La contradicción con la posición oficial de Vox sobre Ceuta y Melilla
La postura de Tertsch choca frontalmente con la doctrina que el partido de Abascal ha vendido tradicionalmente a sus electores. La dirección de Vox, sin embargo, rechaza que esa fórmula pueda atribuirse al partido. Las fuentes consultadas por Confidencial Digital recalcan que la soberanía española sobre Ceuta y Melilla constituye una cuestión que no está sometida a negociación y que la propuesta difundida por Tertsch es una posición personal del eurodiputado. Si la soberanía no se negocia bajo ningún concepto, resulta incomprensible que el partido mantenga en su delegación internacional a un portavoz que defiende exactamente lo contrario.
La formación parlamentaria ha desplegando hasta ahora una intensa actividad institucional para exigir a Marruecos un reconocimiento expreso de la españolidad de Ceuta y Melilla. En febrero de 2024, el Grupo Parlamentario Vox registró una iniciativa para reclamar precisamente ese reconocimiento, sosteniendo de forma categórica que la soberanía española sobre Ceuta, Melilla y otros territorios del norte de África debía ser la base innegociable de las relaciones entre ambos países. Mantener a Tertsch en su escaño vacía de contenido estas propuestas y resta toda la credibilidad a su discurso público.
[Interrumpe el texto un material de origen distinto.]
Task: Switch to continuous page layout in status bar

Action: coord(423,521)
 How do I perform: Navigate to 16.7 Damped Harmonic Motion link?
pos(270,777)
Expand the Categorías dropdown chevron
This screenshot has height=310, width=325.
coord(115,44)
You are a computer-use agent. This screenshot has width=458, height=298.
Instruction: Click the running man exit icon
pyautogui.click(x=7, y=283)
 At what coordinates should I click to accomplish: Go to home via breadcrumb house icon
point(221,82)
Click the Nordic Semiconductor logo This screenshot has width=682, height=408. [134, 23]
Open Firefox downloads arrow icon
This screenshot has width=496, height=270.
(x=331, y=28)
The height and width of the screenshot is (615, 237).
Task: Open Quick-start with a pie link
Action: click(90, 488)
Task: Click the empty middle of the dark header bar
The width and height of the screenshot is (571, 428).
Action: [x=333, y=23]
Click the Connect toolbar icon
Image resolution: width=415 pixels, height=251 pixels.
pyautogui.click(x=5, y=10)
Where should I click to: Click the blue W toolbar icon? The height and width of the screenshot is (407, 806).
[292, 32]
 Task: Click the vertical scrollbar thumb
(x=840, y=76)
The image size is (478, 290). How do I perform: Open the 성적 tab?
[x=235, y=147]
Las denuncias previas contra la agresiva política marroquí
Resulta paradójico que el propio partido haya liderado la denuncia contra el expansionismo alauita en las cortes españolas. En 2023, Vox denunció que Marruecos estaba desarrollando una política destinada a incorporar Ceuta y Melilla a su territorio y reclamó al Gobierno medidas urgentes para proteger la soberanía nacional y la integridad territorial de España. Esa misma combatividad se mantuvo intacta en 2025, cuando la formación volvió a defender en el Congreso que Marruecos debía reconocer la españolidad de ambas ciudades, denunciando además el empleo chantajista de la presión migratoria, las declaraciones hostiles de los ministros de Rabat y el uso de mapas oficiales marroquíes que incluyen a Ceuta y Melilla dentro de sus propias fronteras estatales.
En paralelo, la formación de Abascal ha criticado duramente la política del Gobierno de Pedro Sánchez hacia Marruecos y, en particular, el giro unilateral de España respecto al Sáhara Occidental. En 2025, Vox denunció la «sumisión» del Ejecutivo a Rabat y exigió explicaciones parlamentarias por el cambio de posición español sobre el territorio saharaui. Por todo ello, el viraje discursivo de su propio eurodiputado dinamita la autoridad moral de la formación para fiscalizar la acción exterior del Gobierno de la nación.
Sin embargo, Tertsch en su receta para solucionar el problema incurre en el mismo error que critica: ofrecer concesiones territoriales en el Sáhara a cambio de promesas de seguridad en las fronteras de Ceuta y Melilla. Vox debe actuar de inmediato; cualquier respuesta que no implique apartar al eurodiputado de sus filas confirmará que el partido prefiere el cálculo político antes que la defensa inquebrantable de la integridad nacional.